What are NGrams?

N-Grams are a contiguous sequence of characters, syllables, phonemes or words found in text and speech. When used to discuss a series of words in sequence, some people refer to the sequence as shingles.

However, since Shingles is also the name for a rash, we’ll refer to them as NGrams or N-Grams. When there are two words in sequence, this is called a Bigram and three words a Trigram and so forth.

While any combination of words may be considered a bigram or trigram, the objective is to identify common pairs or triplets. For example, “loved ones” is a bigram that frequently appears in social care and pet care industries, but not as often for automobiles.

These sequences of words are common in English and form part of the Natural Language Processing (NLP) and Natural Language Understanding (NLU). In English, words can modify the semantic meaning without changing the literal meaning. Here are some examples:

  • Time flies when you’re having fun.
  • Fruit flies like a banana.

In the former example, the word flies is used as a verb to mean passing quickly. However, the second example flies is used as a noun to refer to insects. Therefore, we can see that the surrounding words modify meaning.

How can I check my NGrams?

Google has kindly provided an NGram Viewer for all the books they analysed and offer some great examples. For example, the name Albert is often referenced alongside the surname Einstein, but this behaviour started around 1920.
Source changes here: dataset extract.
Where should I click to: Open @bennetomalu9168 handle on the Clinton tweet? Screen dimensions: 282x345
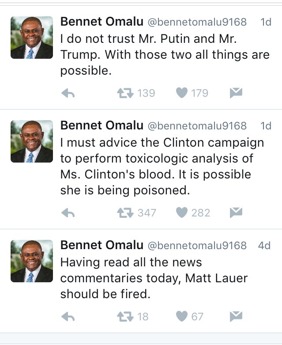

Another great tool you can use is the Guide to Data Mining Analyser, which helps filter the NGrams out of a body of text. It is a great tool for quickly finding useful bigrams and trigrams without reading your competitor’s content. However, you will lose a lot of information about the tone and audience by skipping competitor research.

Google's NGram Viewer

How can I improve my NGrams?

Since NGrams form a part of natural language processing, it makes sense to think about these terms naturally. In this way, being familiar with the topic will most likely help you to use bigrams or trigrams effectively. Furthermore, spending the time to consider your audience and the tone will improve your writing.

The temptation of search analysts is always to view content as a commodity, not as a service. Therefore, the most common question is can I modify or improve the NGrams in my text?
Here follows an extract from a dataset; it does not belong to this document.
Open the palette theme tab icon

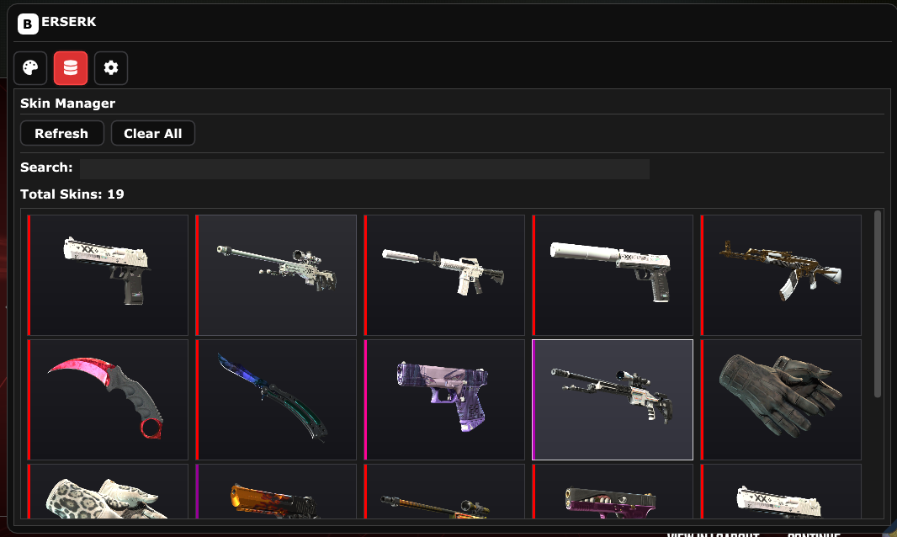click(x=30, y=68)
If you read and research the content in the SERPs, you will often stumble across repeated phrases. These contiguous sequences can often be as long as 4 – 5 words in length. Including these phrases in your copy can improve your chances of ranking.

Another great way to improve the use of NGrams in your content is through Keyword Research. When you discover long-tail phrases that would make sense in your content – you should include them! I have found that including them 2 – 3 times often works best.
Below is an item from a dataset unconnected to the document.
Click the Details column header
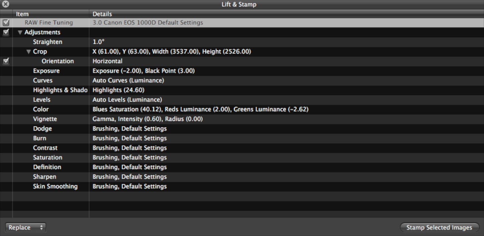Screen dimensions: 484x236 102,14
How many bigrams and trigrams should I use?

Depending on how specific is your bigram or trigram will, most likely, change how frequently you should use the phrase. Broad phrases may appear more frequently in the article. For expressions that are specific, you should use them 2 – 3 times per page.

While there are no limits to your usage, it is uncommon in English to repeat the same phrases. An example of this is the use of pronouns instead of common nouns.

In summary, you shouldn’t worry too much about NGram usage. However, you should consider whether your content is sounding stale or repetitive. Furthermore, for peculiar expressions limit yourself to 2 – 3 uses per web page.